Ramalan Epidemiolog: Covid-19 di RI Belum Puncak & Terburuk!

Muhammad Iqbal, CNBC Indonesia
04 September 2020 15:45
Pemakaman Covid-19 di TPU Tegal Alur, Jakarta Barat. (CNBC Indonesia/Tri Susilo)
Foto: Ilustrasi pemakaman jenazah dengan tata cara Covid-19 di TPU Tegal Alur, Jakarta Barat. (CNBC Indonesia/Tri Susilo)

Jakarta, CNBC Indonesia - Peneliti Global Health Security & Policy di Centre for Environmental and Population Health Universitas Griffith Australia Dicky Budiman menyoroti penanganan pandemiĀ Covid-19 di Indonesia. Dalam wawancara khusus dengan CNBC Indonesia, Jumat (4/9/2020), Dicky mengungkapkan aspek performa program dan manajemen pengendalian Covid-19 di level pusat dan daerah.

"Betul, masih belum mencapai puncak dan ini belum yang terburuk. Artinya kita harus mengevaluasi setelah enam bulan ini apa yang sudah kita capai dan apa yang menjadi kendala yang harus segera diperbaiki. Nah bila ini tidak dilakukan tentu menjadi masalah yang semakin serius bagi Indonesia," kata Dicky.

Berdasarkan data Kementerian Kesehatan, Kamis (3/9/2020) pukul 12.00 WIB, kasus konfirmasi positif mencapai 184.268. Dari jumlah itu, sebanyak 132.055 sudah sembuh, dan sebanyak 7.750 meninggal.

Dari sisi performa program, Dicky menyoroti kasus konfirmasi positif Covid-19 di Indonesia merupakan salah satu yang tertinggi. Di balik itu, ada kekhawatiran karena tes yang dilakukan relatif minimal.

"Ini artinya dengan positivity rate apalagi yang selalu rata-rata di atas 10% menunjukkan kasus infeksi di masyarakat ini yang terkait Covid-19 ini masih banyak yang belum terdeteksi. Nah ini bila tidak segera diubah strateginya dengan meningkatkan kapasitas testing-tracing ini artinya potensi ledakan yang jauh lebih besar dengan angka kesakitan yang akan mengakibatkan rumah sakit menjadi collapse dan juga angka kematian yang tinggi bisa terjadi," kata Dicky.



"Performa lainnya dalam bentuk tracing dan juga isolasi ini semua belum maksimal. Bila kita lihat dari level berbagai daerah sejauh ini yang mendekati target WHO baru tiga wilayah yaitu DKI, Yogya, dan Sumbar. Ini artinya selama enam bulan ini banyak daerah abai, banyak daerah kurang serius untuk melakukan upaya testing-tracing yang sebetulnya itulah strategi utama," lanjutnya.

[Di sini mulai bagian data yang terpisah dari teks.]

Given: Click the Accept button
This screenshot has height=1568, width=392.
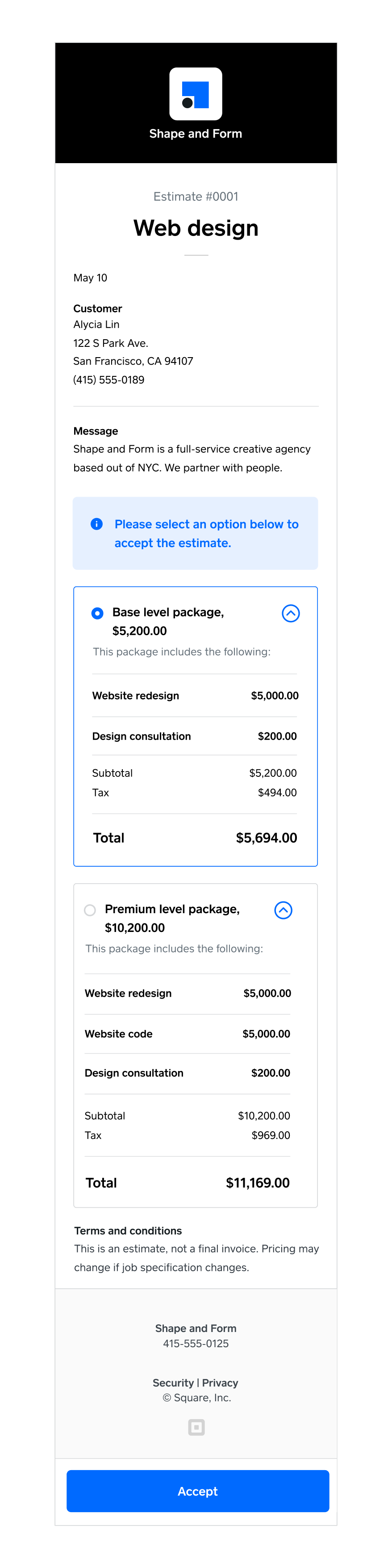Looking at the screenshot, I should coord(196,1491).
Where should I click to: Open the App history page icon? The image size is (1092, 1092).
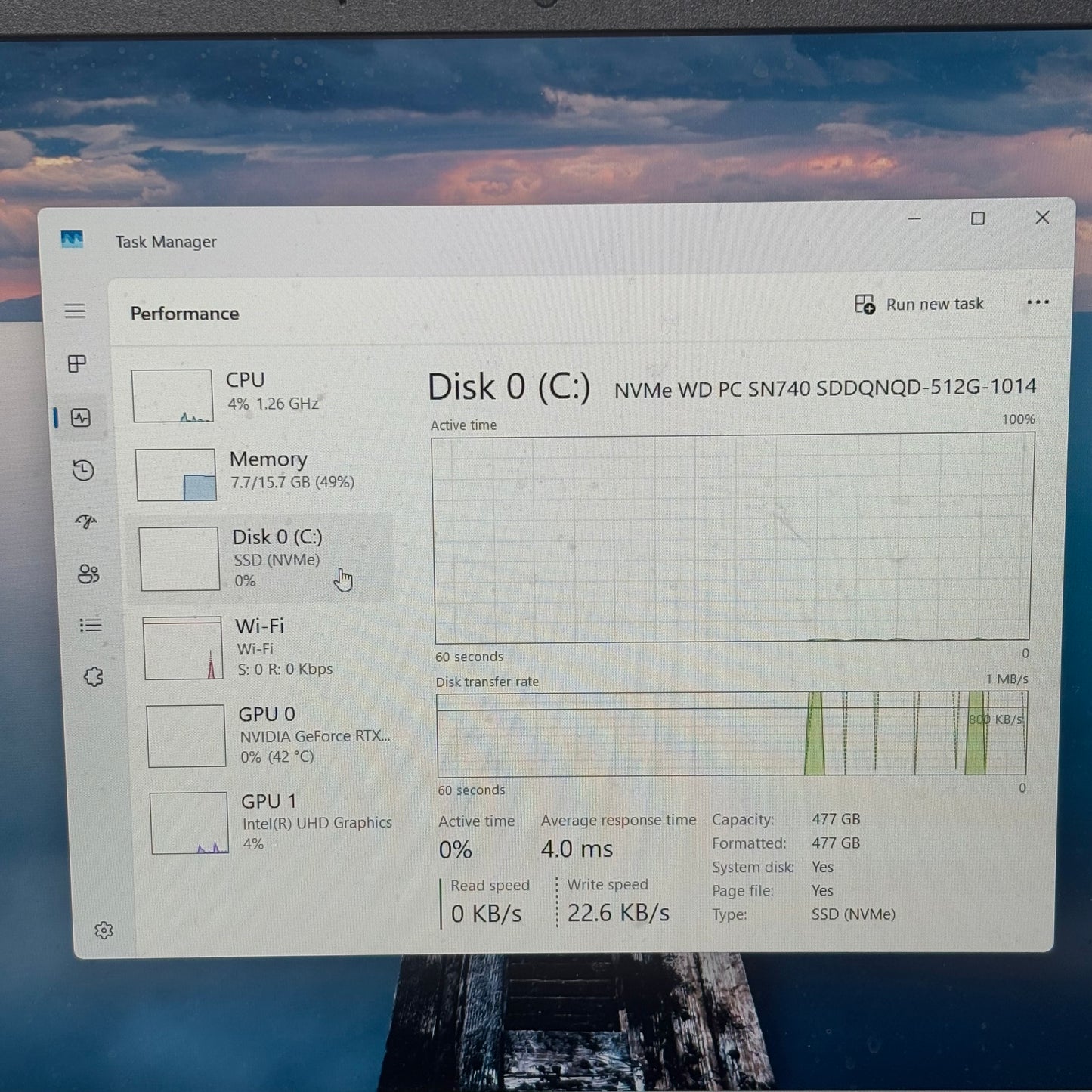click(x=83, y=470)
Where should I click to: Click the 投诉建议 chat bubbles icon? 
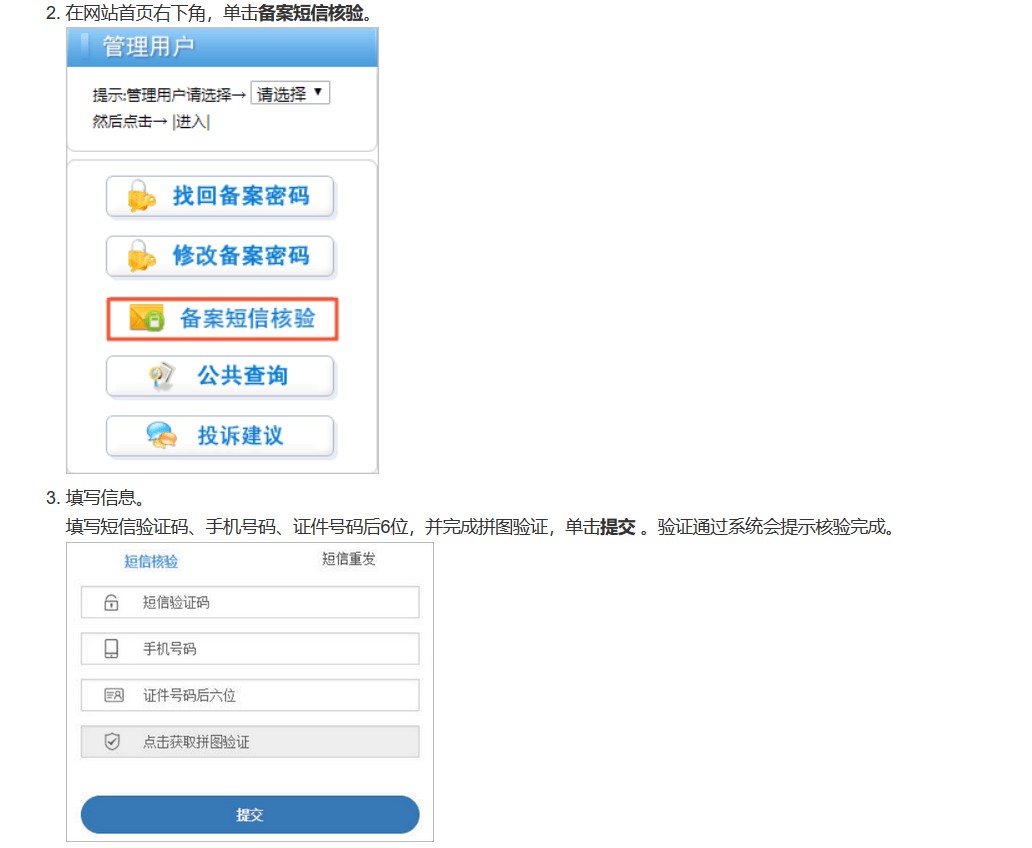click(161, 436)
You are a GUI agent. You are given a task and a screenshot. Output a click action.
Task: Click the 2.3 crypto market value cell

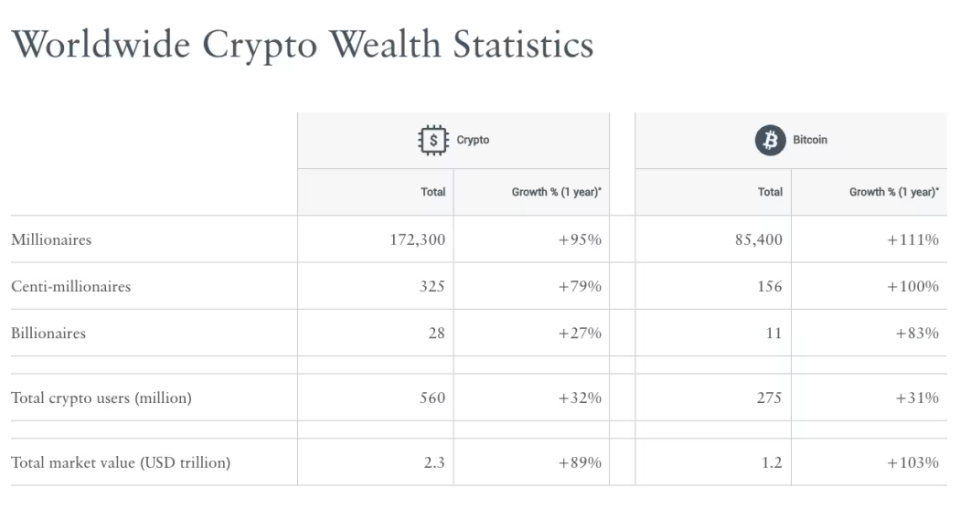(434, 462)
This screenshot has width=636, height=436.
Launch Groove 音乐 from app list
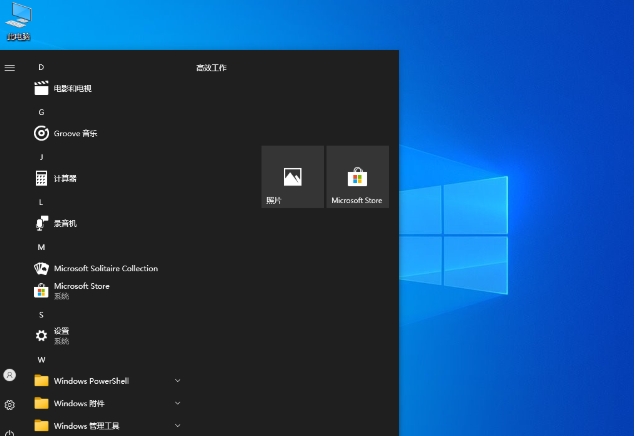(75, 133)
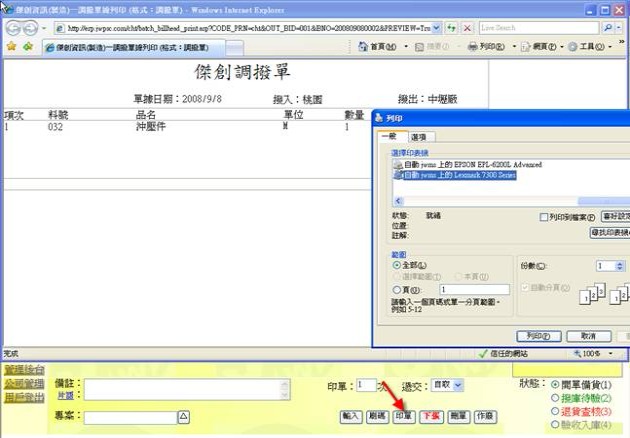This screenshot has width=630, height=438.
Task: Open the 遞交 dropdown showing 自取
Action: point(446,384)
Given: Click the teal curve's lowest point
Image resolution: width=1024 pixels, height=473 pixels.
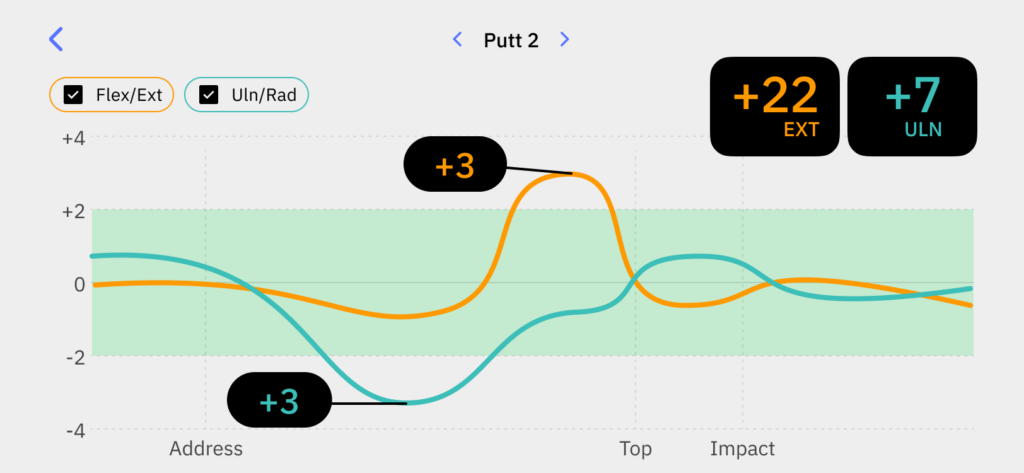Looking at the screenshot, I should click(406, 403).
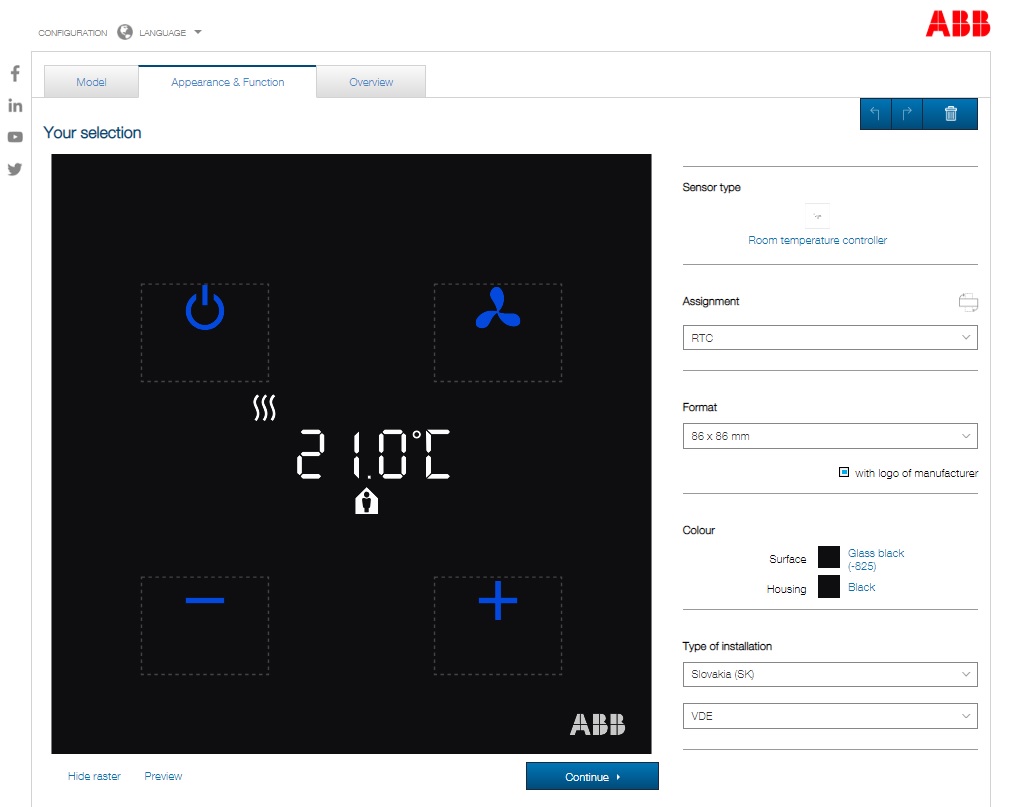The width and height of the screenshot is (1018, 807).
Task: Hide the raster grid
Action: 94,776
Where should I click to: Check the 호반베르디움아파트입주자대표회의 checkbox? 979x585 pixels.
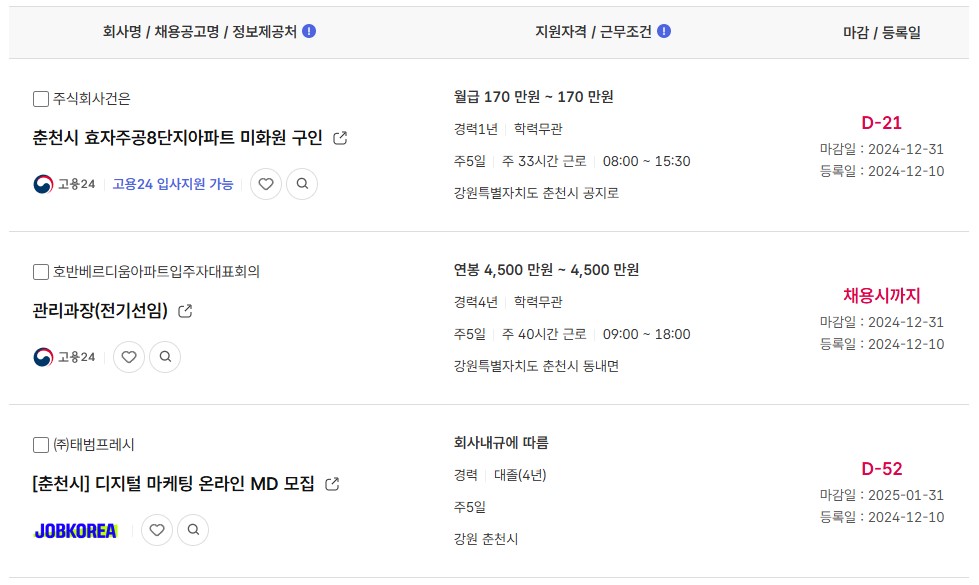click(41, 272)
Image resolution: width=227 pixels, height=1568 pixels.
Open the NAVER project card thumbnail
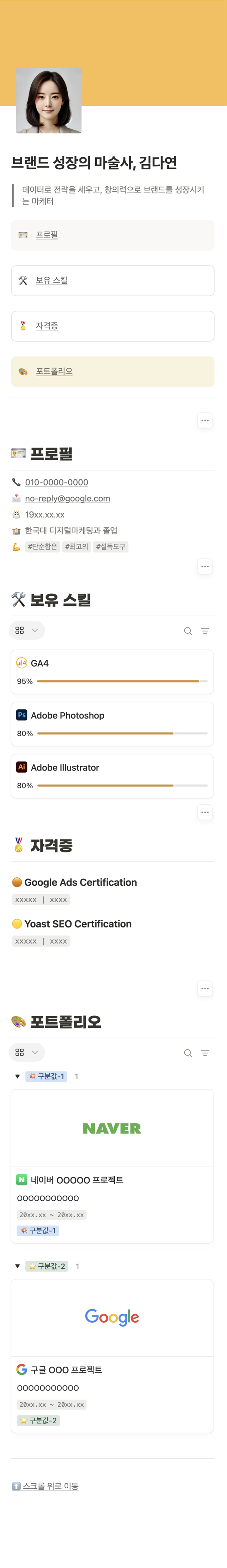[x=112, y=1129]
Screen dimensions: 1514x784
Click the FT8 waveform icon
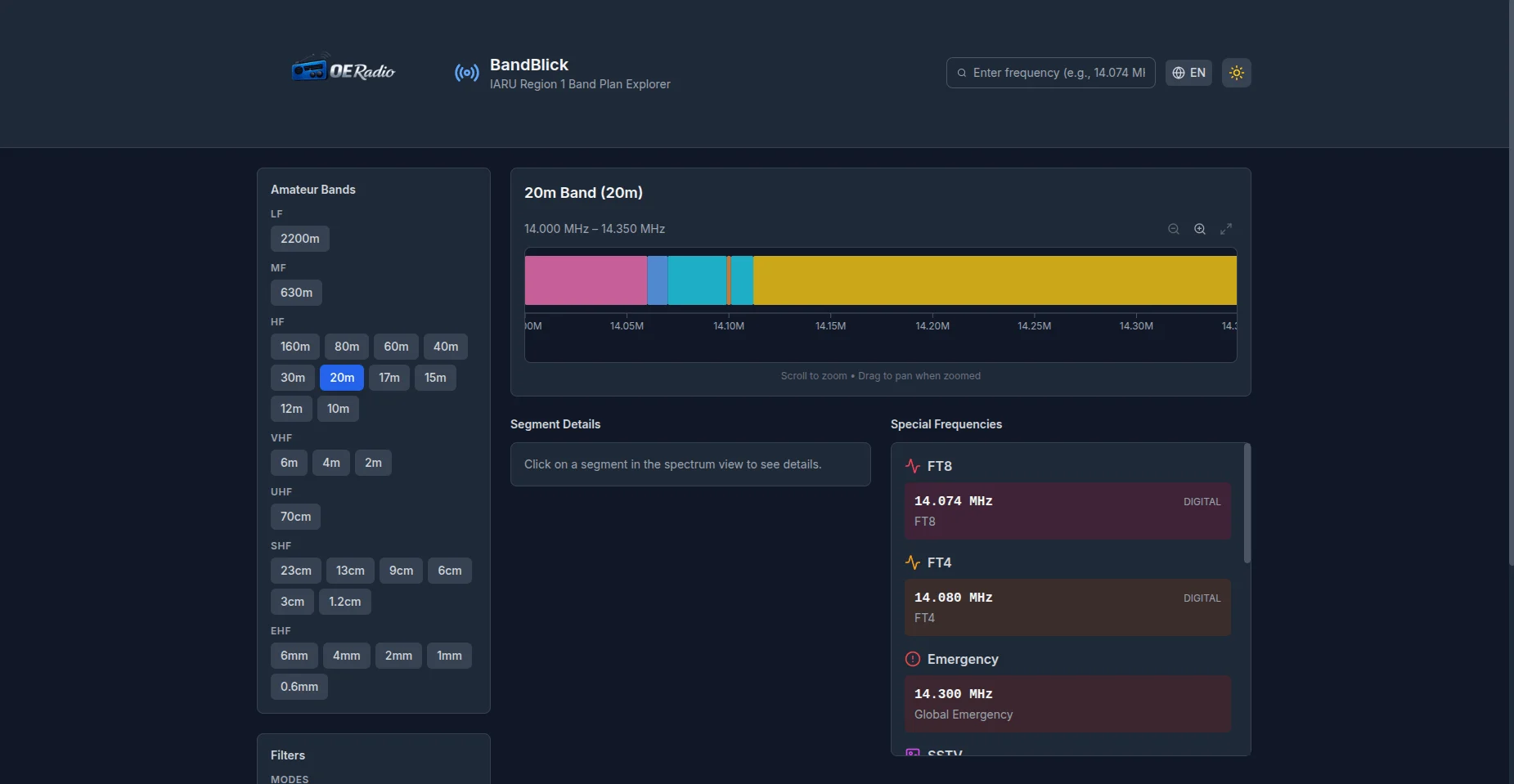point(913,466)

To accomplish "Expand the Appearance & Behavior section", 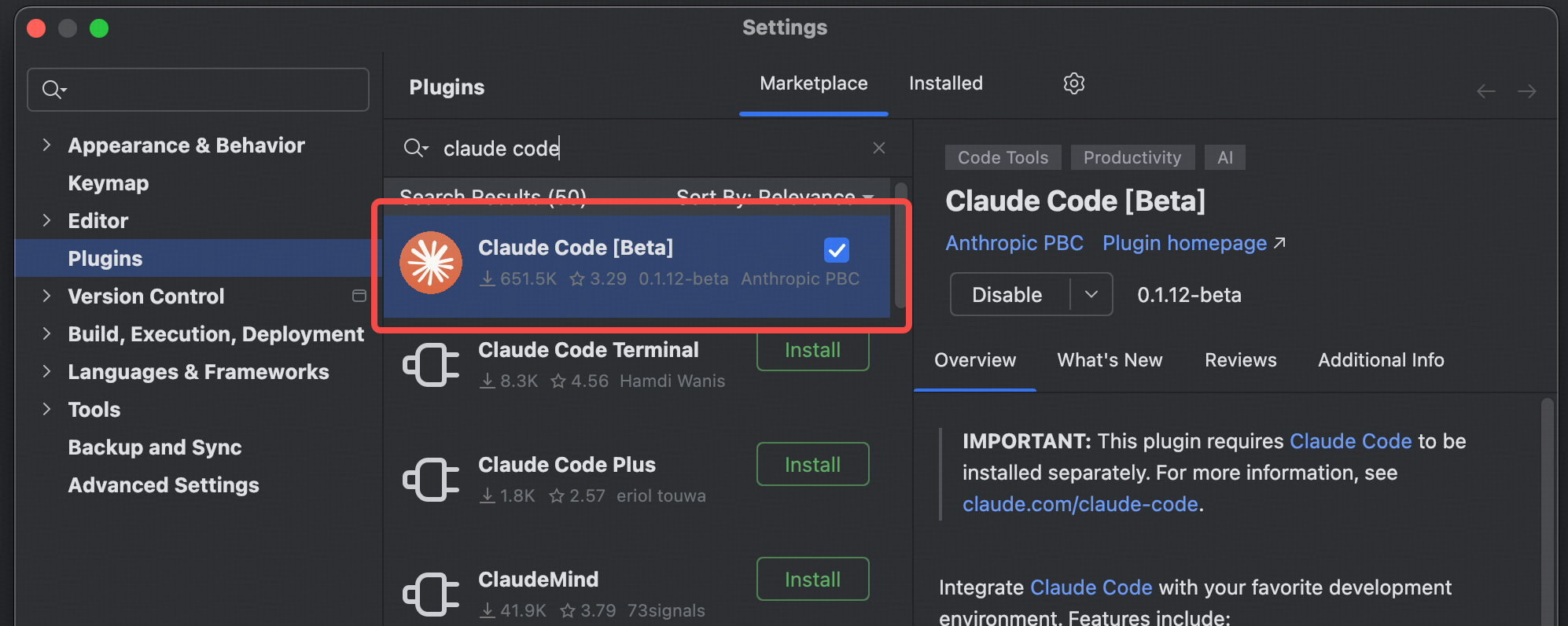I will pyautogui.click(x=46, y=145).
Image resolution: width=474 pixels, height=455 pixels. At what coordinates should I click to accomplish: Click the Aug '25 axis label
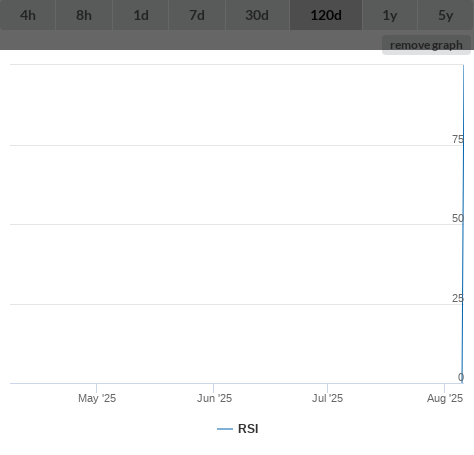click(x=445, y=398)
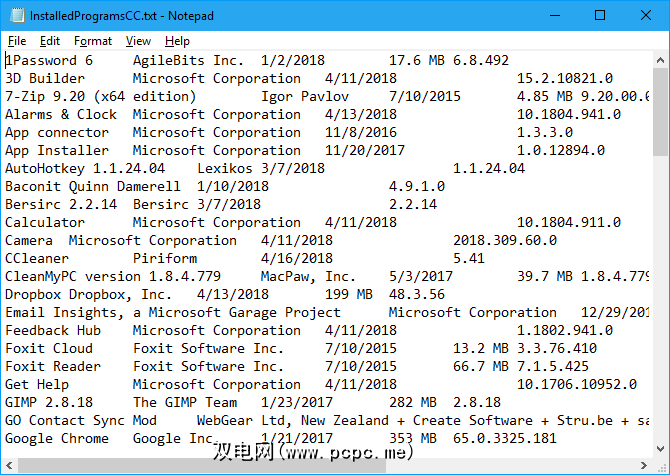Viewport: 670px width, 475px height.
Task: Minimize the Notepad window
Action: tap(555, 16)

Dari sisi manajemen, Dicky mempertanyakan peran Kementerian Kesehatan (Kemenkes) yang minim alias tidak menjadi leading sector. Hal itu berbeda dengan pandemi-pandemi yang lalu semisal Flu Burung dan Flu Babi.

"Ini pertama kali saya dalam mengamati dalam kaitan pandemi dan ini tentu harus dievaluasi. Karena sebelum-sebelumnya, Alhamdulillah Indonesia berhasil mengendalikan pandemi dengan Kemenkes sebagai leading sector dan dia sudah punya sistem yang sudah baku dan sudah mumpuni dan terbukti," kata Dicky.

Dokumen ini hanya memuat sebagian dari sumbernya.